* _EXERCISE BRIEF_:
Scan the material for "screenshot". Copy every line it appears in.

* _DATASET CONTENT_:
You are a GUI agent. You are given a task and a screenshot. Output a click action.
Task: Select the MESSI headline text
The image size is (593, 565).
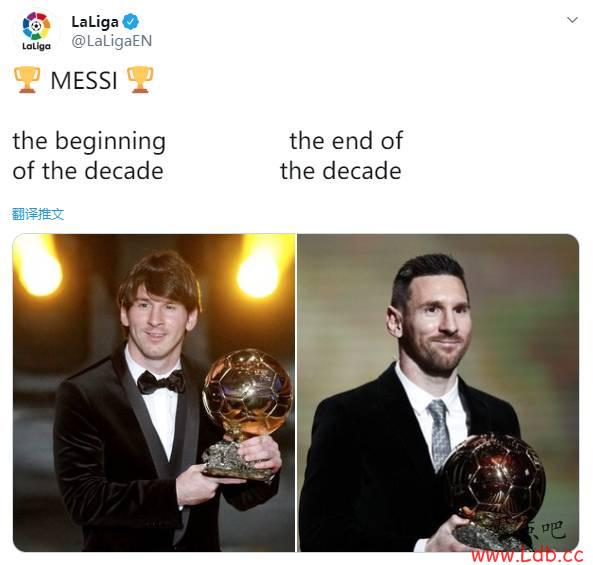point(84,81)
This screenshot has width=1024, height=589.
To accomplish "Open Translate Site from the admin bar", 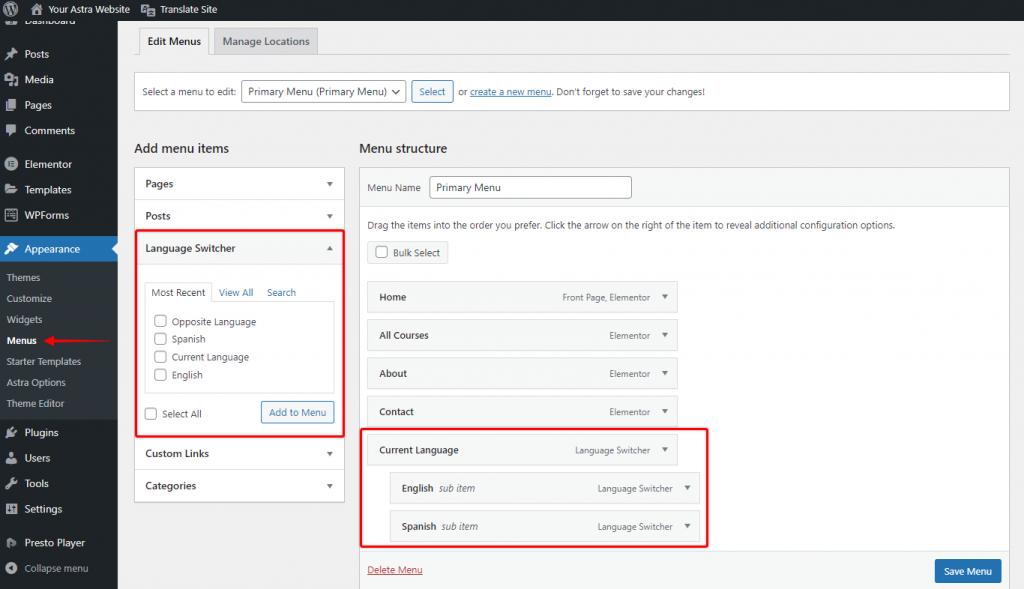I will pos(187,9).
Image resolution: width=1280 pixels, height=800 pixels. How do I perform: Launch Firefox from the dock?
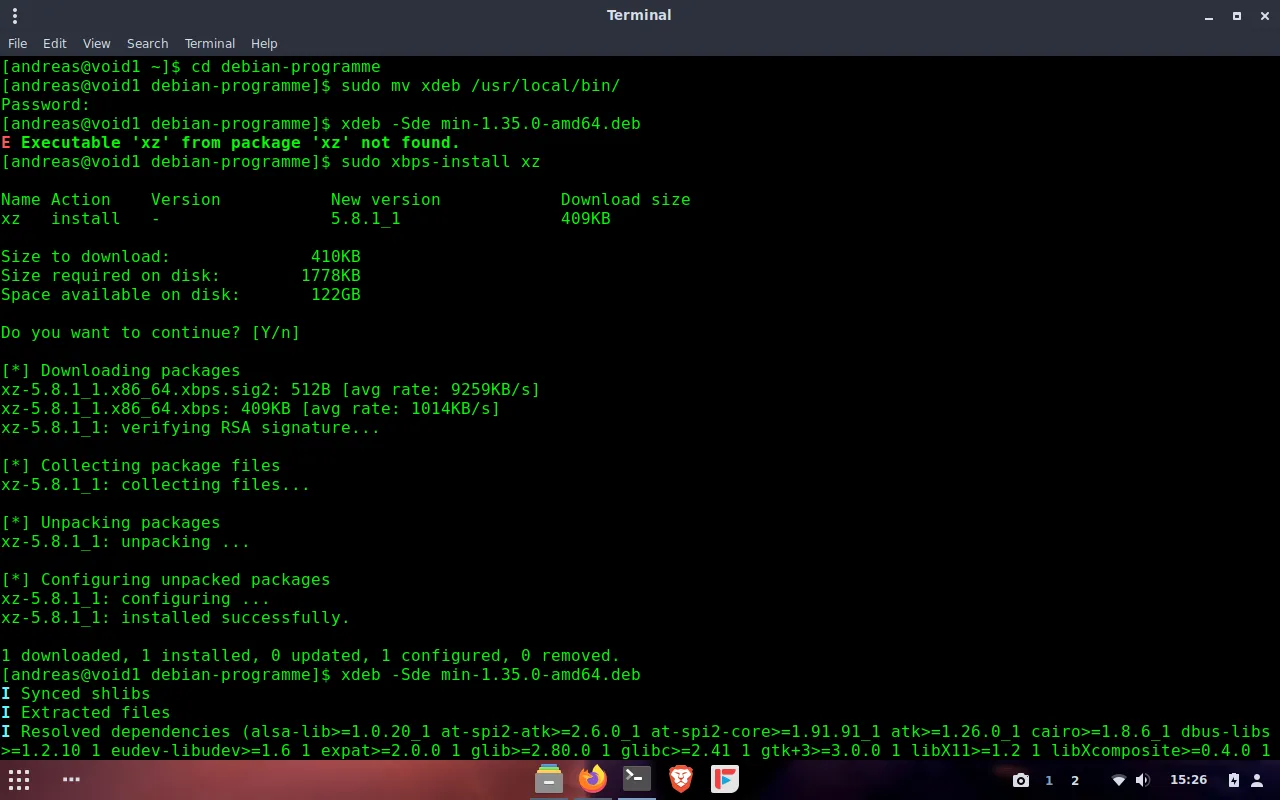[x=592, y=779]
...
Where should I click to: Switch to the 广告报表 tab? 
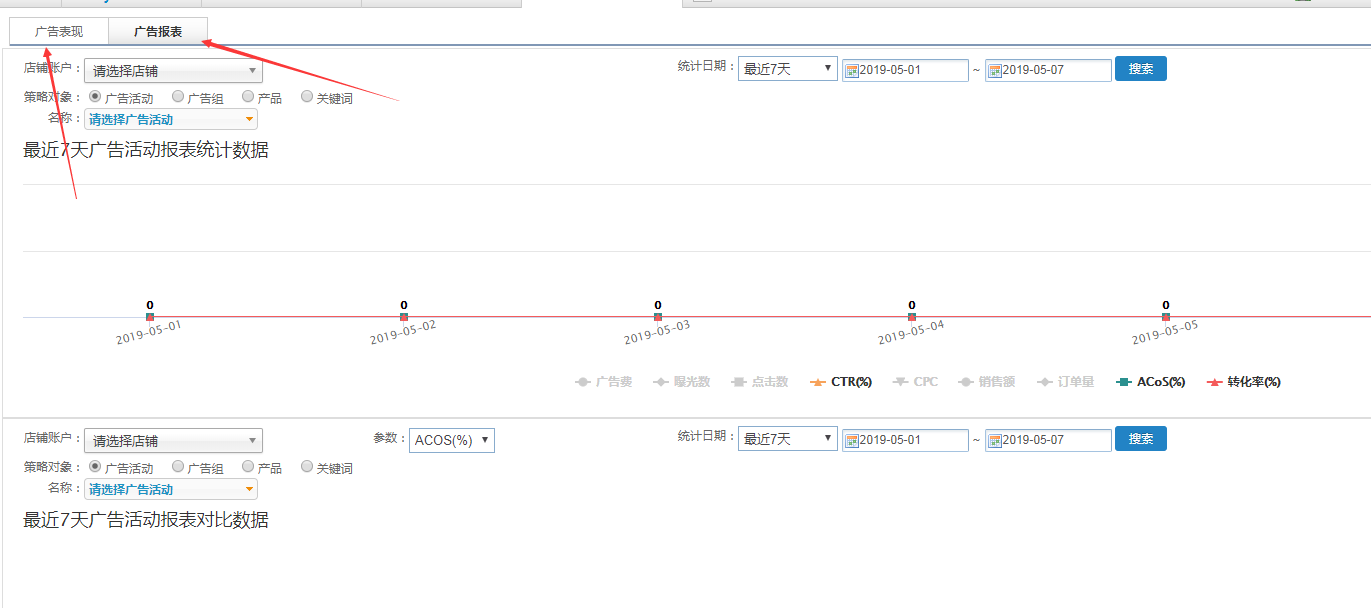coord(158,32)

* _WRITTEN SOLUTION_:
You are a GUI agent. You are given a task and a screenshot. Output a click action.
This screenshot has width=1024, height=589.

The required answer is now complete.